YOUR GOAL = What lines of the data hold the string "agent"? Copy them all.

EXCERPTED DATA =
★ ★ ★
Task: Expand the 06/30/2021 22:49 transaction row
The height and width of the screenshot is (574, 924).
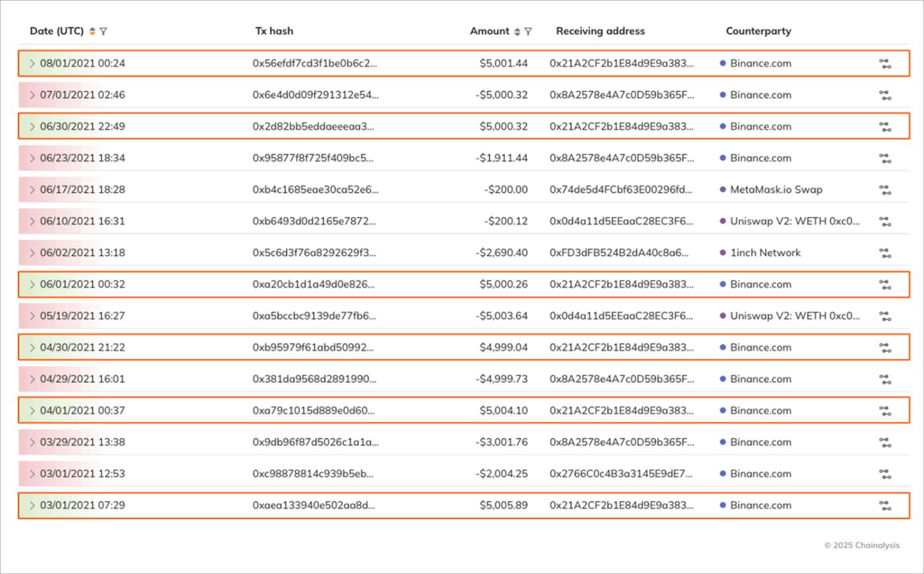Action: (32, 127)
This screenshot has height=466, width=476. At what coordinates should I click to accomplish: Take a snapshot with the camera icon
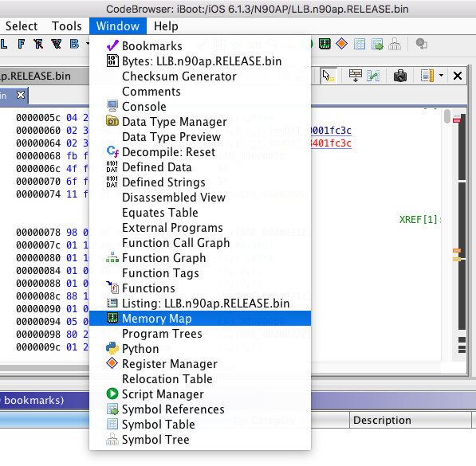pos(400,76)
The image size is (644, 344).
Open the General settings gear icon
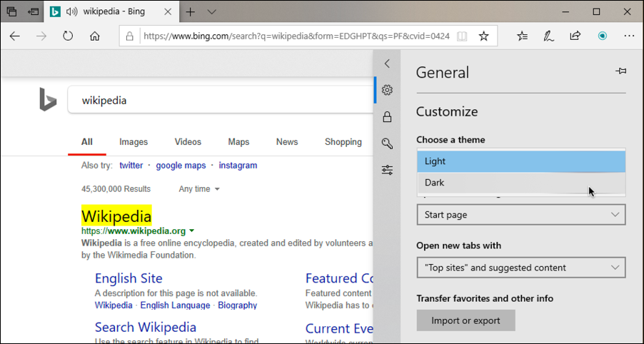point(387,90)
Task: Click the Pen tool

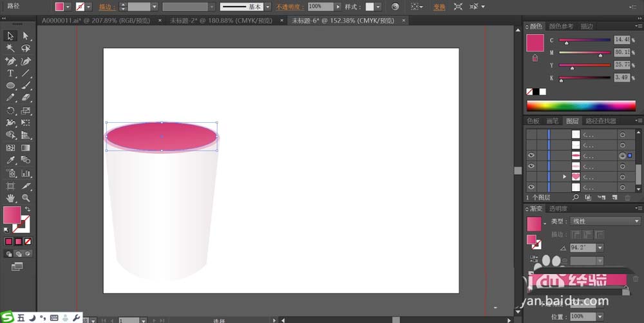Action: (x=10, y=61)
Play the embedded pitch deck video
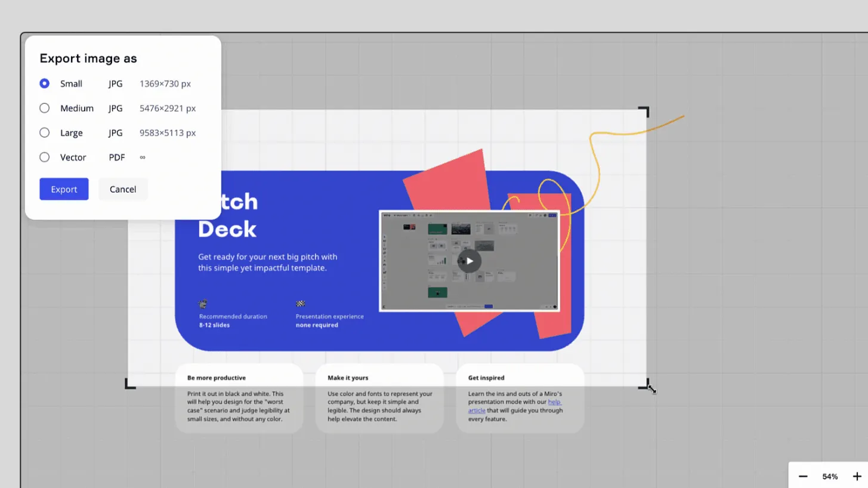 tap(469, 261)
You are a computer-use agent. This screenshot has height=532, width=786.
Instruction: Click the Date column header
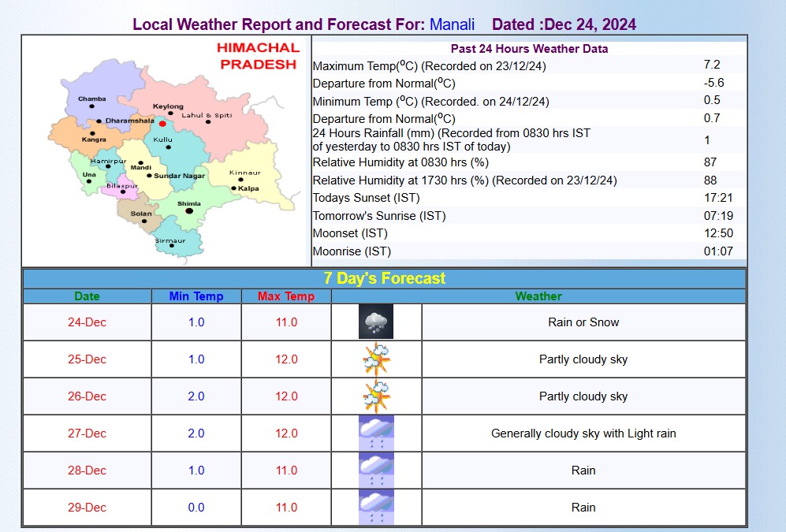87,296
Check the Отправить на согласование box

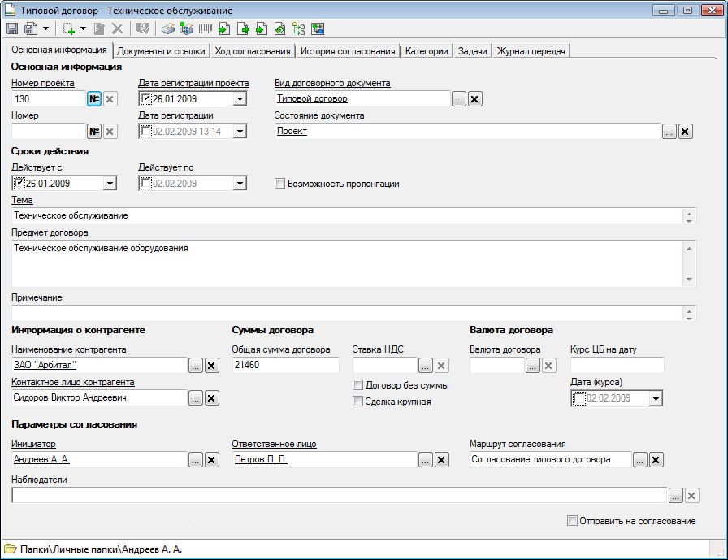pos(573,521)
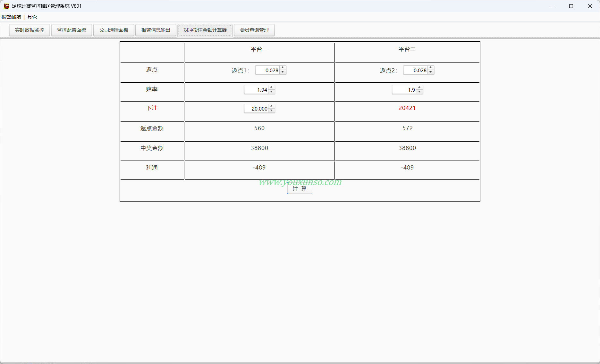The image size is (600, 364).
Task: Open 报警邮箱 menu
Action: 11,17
★ ★ ★
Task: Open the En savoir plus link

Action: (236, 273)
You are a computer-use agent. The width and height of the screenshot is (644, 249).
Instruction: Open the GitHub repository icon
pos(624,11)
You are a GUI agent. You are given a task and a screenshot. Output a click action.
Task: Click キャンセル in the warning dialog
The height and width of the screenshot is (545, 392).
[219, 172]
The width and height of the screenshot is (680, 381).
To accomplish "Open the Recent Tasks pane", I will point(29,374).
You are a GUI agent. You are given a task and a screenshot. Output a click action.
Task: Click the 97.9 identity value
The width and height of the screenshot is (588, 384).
★ ★ ★
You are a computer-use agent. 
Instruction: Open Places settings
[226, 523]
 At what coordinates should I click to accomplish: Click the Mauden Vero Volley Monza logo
★ ★ ★
REPLY =
You are a computer-use agent. This screenshot has height=532, width=786.
You are a computer-use agent. The width and height of the screenshot is (644, 249).
You are a GUI agent. You are given a task and a screenshot. Output a click action.
You are a GUI agent. You are given a task and a screenshot. Output a click action.
You are a computer-use agent. 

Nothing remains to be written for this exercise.